- Kroger recorded robust financial results for the third quarter, as it generated $34.2 billion in sales, up from $31.9 billion during the same period in 2021, the company announced Thursday. Same-store sales growth excluding fuel came in at 6.9% on a year-over-year basis.
- The grocer raised its projection for same-store sales growth for all of 2022, and now expects that metric to fall in the range of 5.1% to 5.3%. It also no expects earnings per share (EPS) to reach as high as $4.15, up from a previous projection of no more than $4.05.
- Kroger has become increasingly bullish about its business as the year has unfolded against a backdrop of powerful inflation and continued strong interest by consumers in at-home eating.
This is the third consecutive quarter in which Kroger has raised its financial guidance as it navigates a tricky inflationary environment and as a brighter spotlight now shines on the company in light of its proposed merger with Albertsons.
At the beginning of fiscal 2022, the company projected identical sales growth of 2-3%. It now expects a considerably higher range, while its earnings-per-share projection has risen 30 cents since the start of the year, to a range of $4.05-$4.15.
Kroger’s success in pushing identical-store sales growth up during the third quarter is attributable in part to the grocer’s heavy emphasis on fresh produce, Chairman and CEO Rodney McMullen said during an earnings call Thursday morning.
McMullen noted that at the end of Q3, about 1,250 of the company’s stores were certified for its Fresh Produce Initiative, a project that aims to increase shelf life for perishables.
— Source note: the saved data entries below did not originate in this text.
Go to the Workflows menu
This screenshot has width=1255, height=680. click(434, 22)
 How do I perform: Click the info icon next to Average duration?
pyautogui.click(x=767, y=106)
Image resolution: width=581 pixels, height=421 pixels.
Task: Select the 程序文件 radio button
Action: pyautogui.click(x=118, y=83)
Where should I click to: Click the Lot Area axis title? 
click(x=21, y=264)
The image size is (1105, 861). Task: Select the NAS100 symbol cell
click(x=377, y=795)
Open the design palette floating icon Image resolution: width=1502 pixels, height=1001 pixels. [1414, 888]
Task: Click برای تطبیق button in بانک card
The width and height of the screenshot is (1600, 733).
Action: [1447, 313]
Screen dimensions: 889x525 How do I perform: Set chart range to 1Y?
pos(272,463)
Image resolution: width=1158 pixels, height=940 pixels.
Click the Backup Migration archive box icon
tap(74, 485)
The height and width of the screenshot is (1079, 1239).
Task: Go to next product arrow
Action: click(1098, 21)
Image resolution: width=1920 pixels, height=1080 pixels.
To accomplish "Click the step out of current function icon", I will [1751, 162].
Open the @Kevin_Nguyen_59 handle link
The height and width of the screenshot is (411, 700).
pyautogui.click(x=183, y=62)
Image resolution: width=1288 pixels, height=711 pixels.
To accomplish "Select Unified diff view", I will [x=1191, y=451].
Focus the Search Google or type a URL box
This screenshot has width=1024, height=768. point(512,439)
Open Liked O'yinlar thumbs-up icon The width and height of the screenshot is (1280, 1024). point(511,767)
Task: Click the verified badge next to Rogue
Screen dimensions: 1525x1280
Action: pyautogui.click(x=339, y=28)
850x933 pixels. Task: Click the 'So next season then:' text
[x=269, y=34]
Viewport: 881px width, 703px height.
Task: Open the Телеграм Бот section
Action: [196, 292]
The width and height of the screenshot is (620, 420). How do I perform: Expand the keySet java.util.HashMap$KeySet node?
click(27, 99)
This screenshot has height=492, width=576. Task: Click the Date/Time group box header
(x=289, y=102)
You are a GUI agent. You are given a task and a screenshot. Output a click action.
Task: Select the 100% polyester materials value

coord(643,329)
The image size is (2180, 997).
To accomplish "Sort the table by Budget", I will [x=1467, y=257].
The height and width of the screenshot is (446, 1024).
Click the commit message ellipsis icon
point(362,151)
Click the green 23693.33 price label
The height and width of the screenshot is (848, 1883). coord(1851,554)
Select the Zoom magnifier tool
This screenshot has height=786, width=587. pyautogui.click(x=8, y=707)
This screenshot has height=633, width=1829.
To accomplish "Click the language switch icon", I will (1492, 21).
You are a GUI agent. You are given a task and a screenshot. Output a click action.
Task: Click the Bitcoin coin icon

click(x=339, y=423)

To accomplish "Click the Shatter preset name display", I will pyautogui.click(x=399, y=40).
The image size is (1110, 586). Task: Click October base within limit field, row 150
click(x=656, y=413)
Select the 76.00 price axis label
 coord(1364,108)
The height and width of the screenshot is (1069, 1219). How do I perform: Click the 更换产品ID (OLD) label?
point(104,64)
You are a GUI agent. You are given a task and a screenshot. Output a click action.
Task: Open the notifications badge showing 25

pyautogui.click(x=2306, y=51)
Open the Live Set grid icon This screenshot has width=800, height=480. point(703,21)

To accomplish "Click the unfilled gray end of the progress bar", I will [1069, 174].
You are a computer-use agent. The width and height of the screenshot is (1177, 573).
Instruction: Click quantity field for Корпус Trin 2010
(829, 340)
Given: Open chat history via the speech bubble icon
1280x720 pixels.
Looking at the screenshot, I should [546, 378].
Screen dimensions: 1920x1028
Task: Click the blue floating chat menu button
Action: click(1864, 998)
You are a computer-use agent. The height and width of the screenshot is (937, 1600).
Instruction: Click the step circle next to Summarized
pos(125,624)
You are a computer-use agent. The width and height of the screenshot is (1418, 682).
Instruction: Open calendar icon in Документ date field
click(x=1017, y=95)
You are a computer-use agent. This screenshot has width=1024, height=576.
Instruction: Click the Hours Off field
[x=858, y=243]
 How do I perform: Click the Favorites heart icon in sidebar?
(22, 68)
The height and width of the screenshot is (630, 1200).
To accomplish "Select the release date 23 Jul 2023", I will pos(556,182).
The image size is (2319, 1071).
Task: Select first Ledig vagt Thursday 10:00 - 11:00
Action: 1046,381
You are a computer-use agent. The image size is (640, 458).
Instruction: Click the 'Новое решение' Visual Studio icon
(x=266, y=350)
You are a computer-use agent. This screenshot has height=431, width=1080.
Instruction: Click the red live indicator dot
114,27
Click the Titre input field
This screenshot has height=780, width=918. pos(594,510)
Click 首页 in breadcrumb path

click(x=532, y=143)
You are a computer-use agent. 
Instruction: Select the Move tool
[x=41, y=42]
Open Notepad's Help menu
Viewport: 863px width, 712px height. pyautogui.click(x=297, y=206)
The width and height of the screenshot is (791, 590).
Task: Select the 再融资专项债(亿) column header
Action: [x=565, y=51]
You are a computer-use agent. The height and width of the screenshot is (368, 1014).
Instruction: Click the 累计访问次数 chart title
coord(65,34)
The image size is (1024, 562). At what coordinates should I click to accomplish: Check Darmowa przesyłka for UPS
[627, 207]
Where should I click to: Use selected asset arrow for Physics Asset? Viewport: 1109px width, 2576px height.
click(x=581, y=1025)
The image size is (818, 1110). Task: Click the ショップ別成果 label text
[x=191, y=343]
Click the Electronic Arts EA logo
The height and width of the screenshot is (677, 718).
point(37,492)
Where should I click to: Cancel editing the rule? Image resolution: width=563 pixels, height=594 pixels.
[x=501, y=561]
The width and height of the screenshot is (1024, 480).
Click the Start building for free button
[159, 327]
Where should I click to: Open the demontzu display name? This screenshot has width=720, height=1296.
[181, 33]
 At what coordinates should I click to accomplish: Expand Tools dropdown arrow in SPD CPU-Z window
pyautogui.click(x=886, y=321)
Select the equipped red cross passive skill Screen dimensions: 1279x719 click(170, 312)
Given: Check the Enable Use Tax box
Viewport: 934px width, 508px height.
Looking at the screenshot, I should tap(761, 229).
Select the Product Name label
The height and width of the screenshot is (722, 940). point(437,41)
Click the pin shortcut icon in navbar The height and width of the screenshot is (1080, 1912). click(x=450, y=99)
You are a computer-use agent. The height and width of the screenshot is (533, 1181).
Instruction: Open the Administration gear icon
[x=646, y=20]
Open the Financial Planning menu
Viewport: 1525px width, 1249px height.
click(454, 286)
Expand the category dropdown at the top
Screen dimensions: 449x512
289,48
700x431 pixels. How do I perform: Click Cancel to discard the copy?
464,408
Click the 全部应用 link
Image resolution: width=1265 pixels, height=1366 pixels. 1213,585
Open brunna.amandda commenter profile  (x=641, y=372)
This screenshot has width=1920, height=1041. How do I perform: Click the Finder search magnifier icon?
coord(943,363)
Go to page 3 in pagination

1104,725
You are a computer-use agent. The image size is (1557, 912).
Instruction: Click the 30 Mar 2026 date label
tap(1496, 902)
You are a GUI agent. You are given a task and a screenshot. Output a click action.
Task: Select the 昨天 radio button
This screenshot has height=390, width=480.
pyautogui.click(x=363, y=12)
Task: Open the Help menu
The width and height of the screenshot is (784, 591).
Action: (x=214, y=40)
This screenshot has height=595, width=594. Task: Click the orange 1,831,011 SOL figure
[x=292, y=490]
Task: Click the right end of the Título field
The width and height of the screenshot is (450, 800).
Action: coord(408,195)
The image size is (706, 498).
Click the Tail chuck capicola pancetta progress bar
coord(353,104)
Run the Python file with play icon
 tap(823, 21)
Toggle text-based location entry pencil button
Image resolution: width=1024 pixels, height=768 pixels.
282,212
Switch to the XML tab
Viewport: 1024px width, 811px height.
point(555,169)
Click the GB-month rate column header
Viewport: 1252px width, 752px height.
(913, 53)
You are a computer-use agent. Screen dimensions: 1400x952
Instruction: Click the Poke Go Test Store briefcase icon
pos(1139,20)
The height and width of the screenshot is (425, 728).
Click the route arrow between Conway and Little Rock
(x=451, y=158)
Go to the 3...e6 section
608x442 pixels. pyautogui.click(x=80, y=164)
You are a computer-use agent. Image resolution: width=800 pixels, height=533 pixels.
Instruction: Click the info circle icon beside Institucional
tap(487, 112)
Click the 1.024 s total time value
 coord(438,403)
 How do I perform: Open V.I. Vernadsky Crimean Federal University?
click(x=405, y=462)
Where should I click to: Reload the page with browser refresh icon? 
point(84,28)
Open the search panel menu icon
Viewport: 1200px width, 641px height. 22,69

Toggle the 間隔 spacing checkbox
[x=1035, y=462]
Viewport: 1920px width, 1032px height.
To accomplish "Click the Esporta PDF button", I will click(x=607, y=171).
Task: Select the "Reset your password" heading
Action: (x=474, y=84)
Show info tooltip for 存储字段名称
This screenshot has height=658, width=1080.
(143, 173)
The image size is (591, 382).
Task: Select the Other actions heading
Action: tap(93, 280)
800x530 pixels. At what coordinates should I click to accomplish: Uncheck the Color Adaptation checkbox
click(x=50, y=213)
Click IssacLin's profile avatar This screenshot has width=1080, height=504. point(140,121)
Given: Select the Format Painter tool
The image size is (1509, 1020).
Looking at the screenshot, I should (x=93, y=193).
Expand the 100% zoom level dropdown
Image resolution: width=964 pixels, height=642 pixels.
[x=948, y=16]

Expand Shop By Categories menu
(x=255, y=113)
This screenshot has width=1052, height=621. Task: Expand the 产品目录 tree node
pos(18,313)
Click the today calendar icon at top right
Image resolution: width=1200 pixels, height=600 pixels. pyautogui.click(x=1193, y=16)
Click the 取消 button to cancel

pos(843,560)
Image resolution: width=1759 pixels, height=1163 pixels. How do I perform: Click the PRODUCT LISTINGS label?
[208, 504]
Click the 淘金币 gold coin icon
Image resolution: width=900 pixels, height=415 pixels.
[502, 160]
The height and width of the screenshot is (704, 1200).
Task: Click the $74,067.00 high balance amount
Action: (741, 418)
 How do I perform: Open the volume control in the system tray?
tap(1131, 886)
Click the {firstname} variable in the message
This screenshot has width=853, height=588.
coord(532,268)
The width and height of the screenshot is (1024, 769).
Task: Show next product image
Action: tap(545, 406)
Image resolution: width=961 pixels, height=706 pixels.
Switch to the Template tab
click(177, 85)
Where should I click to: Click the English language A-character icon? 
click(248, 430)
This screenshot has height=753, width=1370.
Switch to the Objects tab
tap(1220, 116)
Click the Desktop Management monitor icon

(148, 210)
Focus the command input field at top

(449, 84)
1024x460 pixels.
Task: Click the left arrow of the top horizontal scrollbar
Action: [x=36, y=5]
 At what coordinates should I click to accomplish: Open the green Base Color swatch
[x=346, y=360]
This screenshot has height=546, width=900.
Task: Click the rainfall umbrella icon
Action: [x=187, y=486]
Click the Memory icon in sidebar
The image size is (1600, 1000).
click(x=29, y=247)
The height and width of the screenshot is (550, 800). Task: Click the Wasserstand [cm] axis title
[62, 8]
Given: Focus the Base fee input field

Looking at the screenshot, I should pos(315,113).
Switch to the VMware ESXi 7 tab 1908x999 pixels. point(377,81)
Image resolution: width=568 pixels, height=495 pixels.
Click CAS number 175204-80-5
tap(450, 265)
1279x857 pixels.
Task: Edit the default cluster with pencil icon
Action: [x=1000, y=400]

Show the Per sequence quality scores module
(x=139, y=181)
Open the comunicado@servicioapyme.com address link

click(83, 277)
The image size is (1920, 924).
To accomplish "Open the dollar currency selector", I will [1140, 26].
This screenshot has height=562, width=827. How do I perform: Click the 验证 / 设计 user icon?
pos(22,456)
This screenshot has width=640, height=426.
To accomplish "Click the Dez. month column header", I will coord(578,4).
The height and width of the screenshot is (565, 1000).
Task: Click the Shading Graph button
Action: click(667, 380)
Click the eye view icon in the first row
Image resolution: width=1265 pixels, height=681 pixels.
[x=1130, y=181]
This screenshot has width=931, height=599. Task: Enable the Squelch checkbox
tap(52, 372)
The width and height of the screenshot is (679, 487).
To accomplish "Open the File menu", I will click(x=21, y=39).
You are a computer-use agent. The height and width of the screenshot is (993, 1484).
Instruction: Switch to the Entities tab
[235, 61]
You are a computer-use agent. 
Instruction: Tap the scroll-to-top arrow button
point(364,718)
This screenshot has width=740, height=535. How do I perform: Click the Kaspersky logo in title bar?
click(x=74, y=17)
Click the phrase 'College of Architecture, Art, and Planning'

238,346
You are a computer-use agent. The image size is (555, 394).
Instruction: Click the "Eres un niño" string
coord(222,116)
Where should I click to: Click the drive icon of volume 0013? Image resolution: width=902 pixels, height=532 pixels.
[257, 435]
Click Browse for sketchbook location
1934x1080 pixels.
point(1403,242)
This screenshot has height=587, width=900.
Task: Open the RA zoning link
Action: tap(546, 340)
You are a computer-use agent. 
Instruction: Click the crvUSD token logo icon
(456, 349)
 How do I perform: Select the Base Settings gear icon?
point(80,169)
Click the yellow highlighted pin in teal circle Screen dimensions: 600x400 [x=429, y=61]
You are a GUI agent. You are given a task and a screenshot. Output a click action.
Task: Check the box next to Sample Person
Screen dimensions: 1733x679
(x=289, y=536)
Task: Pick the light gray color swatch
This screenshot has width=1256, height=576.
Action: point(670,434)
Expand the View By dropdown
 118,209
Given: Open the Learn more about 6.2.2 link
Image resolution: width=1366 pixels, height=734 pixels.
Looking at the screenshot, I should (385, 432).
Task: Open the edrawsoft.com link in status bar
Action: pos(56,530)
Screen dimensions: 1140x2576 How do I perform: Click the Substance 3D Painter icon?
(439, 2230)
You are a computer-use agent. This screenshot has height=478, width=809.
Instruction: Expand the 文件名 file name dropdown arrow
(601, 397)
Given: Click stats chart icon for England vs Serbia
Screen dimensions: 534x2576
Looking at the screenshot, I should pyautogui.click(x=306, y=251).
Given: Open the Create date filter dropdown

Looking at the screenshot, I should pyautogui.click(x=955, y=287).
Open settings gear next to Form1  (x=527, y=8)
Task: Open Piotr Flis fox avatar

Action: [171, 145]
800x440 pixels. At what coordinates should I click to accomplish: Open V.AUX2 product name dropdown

“At these locations, we see higher fresh sales and identical store sales,” McMullen said about the certified stores. “With these impressive results, [we’ll] continue to roll out the initiative nationwide.”
Kroger same-store sales growth of just under 7% during its latest quarter compares with the 3.1% figure it posted for that yardstick during the third quarter of 2021. For all of last year, the grocer saw same-store sales excluding fuel increase by just 0.2%, well below the level it expects for 2022.
Kroger’s broad assortment of private brands also contributed to its performance in Q3, according to McMullen. Comparable store sales of private label products rose 10.4% during the period, while the company added 147 new items to its own brands.
McMullen highlighted Smart Way, the budget grocery brand Kroger announced in September, as a way for the company to appeal to price-conscious shoppers. Two million households have already shopped under the brand, he said, noting that Kroger added more products to the line during Q3 and plans to roll out additional selections during the coming months.
The grocer’s Kroger and Private Selection brands did especially well during Q3, and the company also saw strong growth in its pet food brands over the three-month period, which concluded Nov. 5, he noted.
“We have been particularly impressed with private label development over the course of this year,” Neil Saunders, managing director of GlobalData Retail, said in emailed comments. “From our initial consumer data, it appears that these lines were a big hit over Thanksgiving and should help to continue to deliver as the holiday season progresses.”
On the e-commerce front, Kroger saw back-to-back quarters of digital growth led by delivery solutions, which were up 34% year-over-year, executives said. Overall digital sales were up 10% year-over-year.
As Kroger looks to grow its delivery services, McMullen said its Boost membership program, which launched in November 2021, plays a key role in engaging customers. Kroger now offers pickup within three hours at all of its stores and, in some markets, in as little as an hour, according to the retailer.
McMullen added that Kroger saw “very strong” growth in its loyal household growth, attributing that to omnichannel customer engagement. As Kroger continues to grow its share of loyal households, the company expects that to be a tailwind to its identical sales growth over time, he said.
“We're seeing customers move through the loyalty curve, and that's always been part of the strategy to really deeply reward customers and grow that relationship,” Chief Financial Officer Gary Millerchip said during the earnings call.